Jackrin was born on 29 March 2001. His father is Kamol Kungwankiatichai, and he has a younger sister named Chawunluk Kungwankiatichai, who is currently a trainee under 4NOLOGUE. He attended school at Bangkok Christian College and is currently studying Acting and Film Directing at the College of Social Communication Innovation, Srinakharinwirot University.

Career

Jackrin began his music career in 2015 with the band Yellow Mustard. One of the band members is then-future Nine by Nine co-member Paris Intarakomalyasut. In 2017, Paris referred Jackrin to 4nologue CEO Anuwat Wichiennarat to audition for the label.

Jackrin signed with the label in 2018. From then to 2019, he became a member of the idol group Nine by Nine, a special one-year project by 4nologue in association with Nadao Bangkok. The group overall has released five songs and one mini-album, and embarked on a series of concert tours across Thailand.

As part of the project, Jackrin starred in two television series. His acting debut came with the 2018 TV series In Family We Trust where he received positive feedback for his performance as Thanat Suriyapairoj (Toei) and earned him acting nominations. He also performed a main role in the 2019 TV series Great Men Academy as Menn.

After the project ended in March 2019, 4nologue announced that it has formed a new boy group among the members of Nine by Nine. Jackrin, along with Teeradon Supapunpinyo, Sivakorn Adulsuttikul, and Lapat Ngamchaweng, debuted as TRINITY in September 2019. Jackrin is the main vocals of the group.

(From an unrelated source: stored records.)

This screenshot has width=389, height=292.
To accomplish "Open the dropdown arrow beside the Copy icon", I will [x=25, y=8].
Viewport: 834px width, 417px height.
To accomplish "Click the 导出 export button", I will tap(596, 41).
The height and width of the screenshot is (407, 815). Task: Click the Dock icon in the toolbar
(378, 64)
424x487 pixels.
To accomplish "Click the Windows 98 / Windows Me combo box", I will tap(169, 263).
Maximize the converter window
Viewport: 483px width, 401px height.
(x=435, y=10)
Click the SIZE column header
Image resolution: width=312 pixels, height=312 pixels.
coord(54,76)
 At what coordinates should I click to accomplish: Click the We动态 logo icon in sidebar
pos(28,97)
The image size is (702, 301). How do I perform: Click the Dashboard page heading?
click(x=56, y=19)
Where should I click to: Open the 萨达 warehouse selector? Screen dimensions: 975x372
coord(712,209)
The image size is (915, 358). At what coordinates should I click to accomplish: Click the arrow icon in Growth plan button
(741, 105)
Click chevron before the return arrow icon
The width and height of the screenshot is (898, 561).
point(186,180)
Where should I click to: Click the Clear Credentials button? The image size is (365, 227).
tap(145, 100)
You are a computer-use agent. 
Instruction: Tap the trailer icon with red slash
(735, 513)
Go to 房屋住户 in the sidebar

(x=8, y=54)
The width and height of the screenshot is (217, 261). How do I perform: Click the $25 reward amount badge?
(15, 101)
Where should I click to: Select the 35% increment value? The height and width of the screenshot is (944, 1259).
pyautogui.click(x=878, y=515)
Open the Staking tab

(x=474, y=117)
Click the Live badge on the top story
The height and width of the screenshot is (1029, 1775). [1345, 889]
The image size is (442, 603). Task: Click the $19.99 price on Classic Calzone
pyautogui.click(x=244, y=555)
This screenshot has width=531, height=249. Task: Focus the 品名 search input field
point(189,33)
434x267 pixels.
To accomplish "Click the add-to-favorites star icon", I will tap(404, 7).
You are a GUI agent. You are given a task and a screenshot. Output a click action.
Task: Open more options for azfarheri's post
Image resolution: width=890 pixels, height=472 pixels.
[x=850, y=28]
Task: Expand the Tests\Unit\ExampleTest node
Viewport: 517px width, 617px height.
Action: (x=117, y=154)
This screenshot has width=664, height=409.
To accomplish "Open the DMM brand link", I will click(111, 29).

Jackrin was then paired with Sivakorn to appear as a duo in the 2019 TV singing competition show The Mask Thai Literature as Holvichai-Kavee where they received overall positive acclaim from the judges and its viewers. They were hailed as the season's champions by garnering the highest votes from the audience and viewers' text votes during the final round. They became the youngest and first and only duo to win in the show.

As a brand endorser, he collaborated with Thai rapper Milli for the song "Say It", as part of a promotion for an ice cream brand. Together with TRINITY co-member Sivakorn, they became the brand ambassador for the cosmetics brand retailer Kiehl's Thailand. As part of the promotional campaign, the duo has released "My Calendula" as a special single. 

In 2022, he starred as the heir of a wealthy family on the Thai TV series You Are My Heartbeat. He also sang one of the series' original soundtrack.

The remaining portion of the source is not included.